The New Yorker: “Bad Dreams” by Tessa Hadley

CV1_TNY_09_23_13Brunetti_spine.inddSeptember 23, 2013: “Bad Dreams” by Tessa Hadley

Q&A with Tessa Hadley

Ugh. Not another Tessa Hadley story, I complained (even though I usually like her stories). And, by rights, I should have hated this one. (It’s available free on line, by the way; click the title above.) The narrator—the first narrator, anyway—is a child, and I don’t usually like fiction with child narrators. It begins with the girl lying in bed thinking as she awakens—one of the tiredest clichés in the book. The story centers on the girl’s dream (the mother has a dream, too) and I generally despise dreams in fiction because they undermine, for me, the fictional dream of the “real” narrative. And to top it all off, the contributor’s notes for Hadley reveal that she has a new novel coming out called Clever Girl, and I guessed that this story might be an excerpt from that novel—another reason to hate it.

But, despite all that, I liked it a lot. Refuting my own complaints in reverse order: the Q&A with Tessa Hadley doesn’t say anything about this being an excerpt from the novel, and in fact the novel is already out, so perhaps it isn’t an excerpt after all. While it’s true that I don’t generally like dreams in fiction, this one influences the girl to act, and it is her action that is important. Plus, as the title suggests, the story is about dreams, and probably in more ways than one.  I still don’t like child narrators, but this child is interesting and the narration does shift to an adult midway through. And the story is about dreams, so it makes sense that it begins with the girl in bed, recalling her dream. That’s how dreams work, so cliché be damned.

The story is about a girl who wakes up from a dream in which she has discovered an epilog to her favorite book in which it is revealed how all of her favorite characters from the book will die in the future. She finds this so disturbing that she gets out of bed and after a little nocturnal wandering in the family’s small apartment, upturns the chairs in the living room. Her mother gets up at dawn and discovers the upturned chairs and draws the wrong conclusion about who did it, which leads her to reflect on her present circumstances.

I loved that. I also loved several other features of the story, including the fact that the characters are unnamed and the city is unidentified. Also, much is revealed about the apartment and its inhabitants organically—the girl roves through the apartment and sees or feels its features, none of which the author has to describe because we are seeing them along with the girl.

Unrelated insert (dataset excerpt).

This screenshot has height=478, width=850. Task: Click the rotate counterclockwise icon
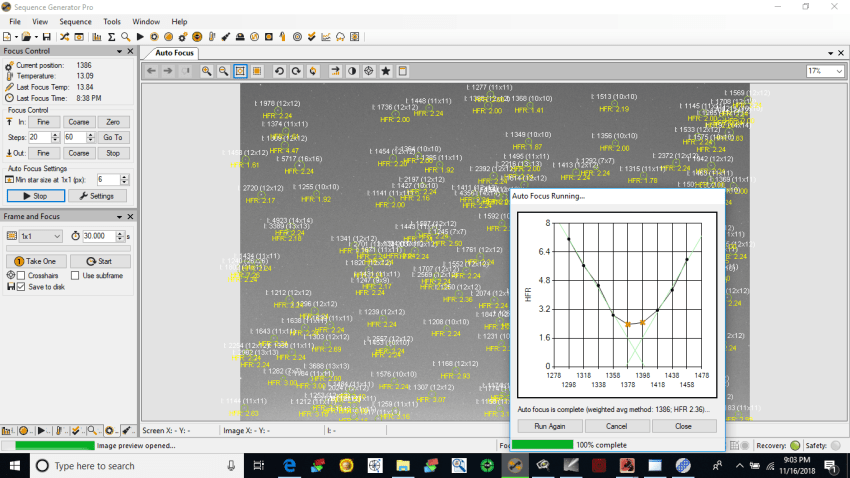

Also, while the conflict in the story isn’t initially clear, the story is quite suspenseful for a variety of reasons—the space is confined, the family is financially constrained, the story happens mostly in the dark.

Take a look and let me know what you think. It might be my favorite for Story of the Year.

1 thought on “The New Yorker: “Bad Dreams” by Tessa Hadley”

  1. I am an admirer of Tessa Hadley’s writing and the way she creates emotional drama using small, real-feeling moments, carefully selected and structured (and of course artfully described). I had reservations with the opening dream, too, but quickly found myself loving/envying this story!